Watt used further literary allusions when describing his odyssey and explaining why it became the inspiration for an album:

"That sickness was definitely memorable," he said. "It took so much from me, I figured I could take a record from it. It's a journey, like being on the raft with Jim, going down the river, or being with Virgil and Beatrice and going though those crazy things, There's something to be said for being a pilgrim-- you keep moving."

The "middle stand" of the album's title indicates that his recent ordeal did not yet constitute his "last stand."

"It's about a guy in the middle of his life," Watt said. "When you're young, if you think about age at all, it's about getting old. I never thought about the middle. I'm not at the beginning, and I'm definitely not at the end of the road."

The "secondman" is a punning reference to Watt's first band, the Minutemen, the amazing post-punk/avant-rock trio he formed with high-school buddy D. Boon and drummer George Hurley. The Minutemen were one of the most creative forces in independent American music during the early 1980s. The group ended with Boon's death in a van accident on the road in December 1985.

The next year, a Minutemen fan named Ed Crawford moved from his home in Ohio to Los Angeles to form a band with Watt and Hurley. Eventually, Watt was won over by the young man's enthusiasm, and fIREHOSE was born. Eight years, six records and thousands of miles of road later, that group disbanded.

In 1995, Watt released his first solo album, Ballhog or Tugboat?, an all-star affair featuring 48 musician friends from such acts as Nirvana, Pearl Jam, the Beastie Boys, the Pixies, the Red Hot Chili Peppers, the Meat Puppets, Jane's Addiction, Dinosaur Jr. and Sonic Youth, among others.

The album that followed two years later was a punk opera dedicated to Watt's father, a merchant marine. Contemplating the Engine Room revolved around the experiences of three seamen cooped up in a ship's engine room.

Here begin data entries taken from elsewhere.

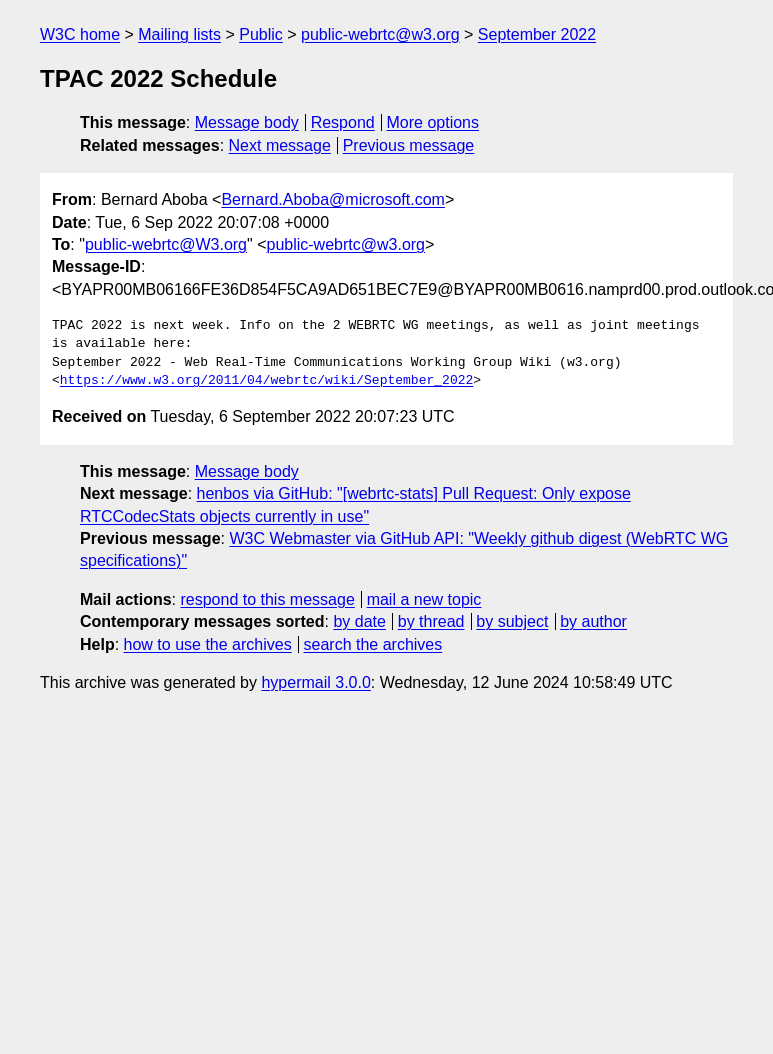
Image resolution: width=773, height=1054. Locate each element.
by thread (431, 621)
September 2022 (537, 34)
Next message (280, 145)
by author (593, 621)
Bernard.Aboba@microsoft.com (332, 199)
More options (433, 122)
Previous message (409, 145)
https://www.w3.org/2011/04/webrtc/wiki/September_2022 (266, 381)
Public (261, 34)
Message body (247, 122)
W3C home (80, 34)
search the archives (373, 644)
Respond (343, 122)
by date (359, 621)
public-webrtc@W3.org (166, 244)
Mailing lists (179, 34)
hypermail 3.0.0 (315, 682)
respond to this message (267, 599)
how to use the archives (208, 644)
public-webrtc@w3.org (380, 34)
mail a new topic (424, 599)
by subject (512, 621)
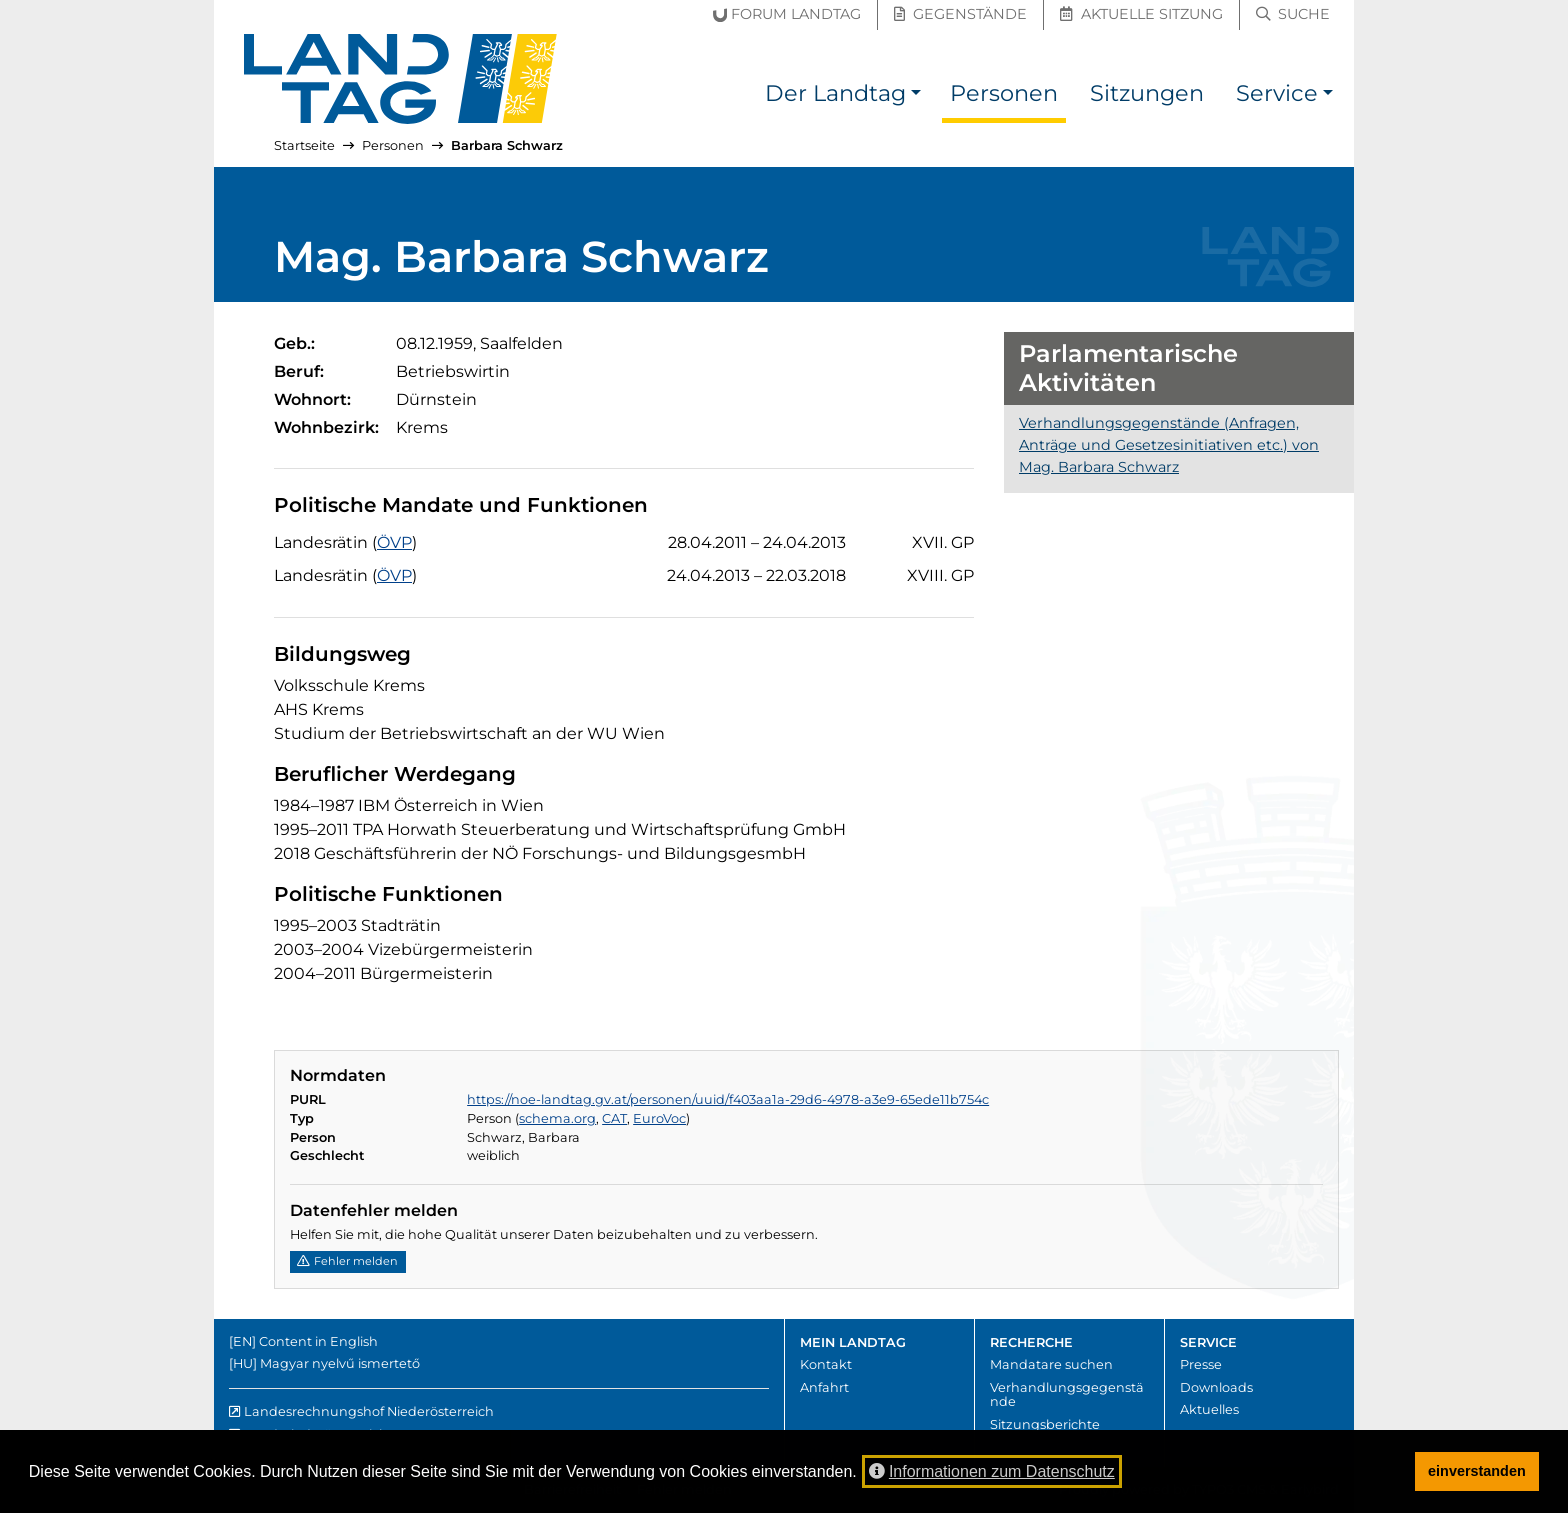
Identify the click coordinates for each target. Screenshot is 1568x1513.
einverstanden (1477, 1471)
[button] (916, 96)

It was an appropriate metaphor for the Minutemen and the lives they spent on the road touring "econo-style" in a van.

Watt has had many other projects over the years, including his continuing partnership Dos, a bass duo with former Black Flag four-string player Kira Roessler, who once was Watt's wife. He played bass for Porno for Pyros and has recorded three albums with Banyan, a groovy alternative-jazz combo.

Long a Madonna fan, Watt once played with buddies from Sonic Youth in the band Ciccone Youth. He also recently played in the Material Girl cover band, Madonnabes, from which came current sideman Mazich.

Speaking of Madonna, the Stooges just opened for her at a festival at Blaine Castle in England the weekend before this interview with Watt. "She was great! She had more energy than all the younger bands on the bill. She was singing and dancing constantly."

He wasn't as impressed with the drum 'n' bass DJ who played before his band. "I looked on stage and didn't see any drums or any bass."

Watt already is planning his next album, perhaps to begin recording early in the new year. For now, though, he's ecstatic to be alive, to enjoy the gift of playing music.

"I'm so fucking grateful for so many things, you know. Grateful that I can keep going back to the well."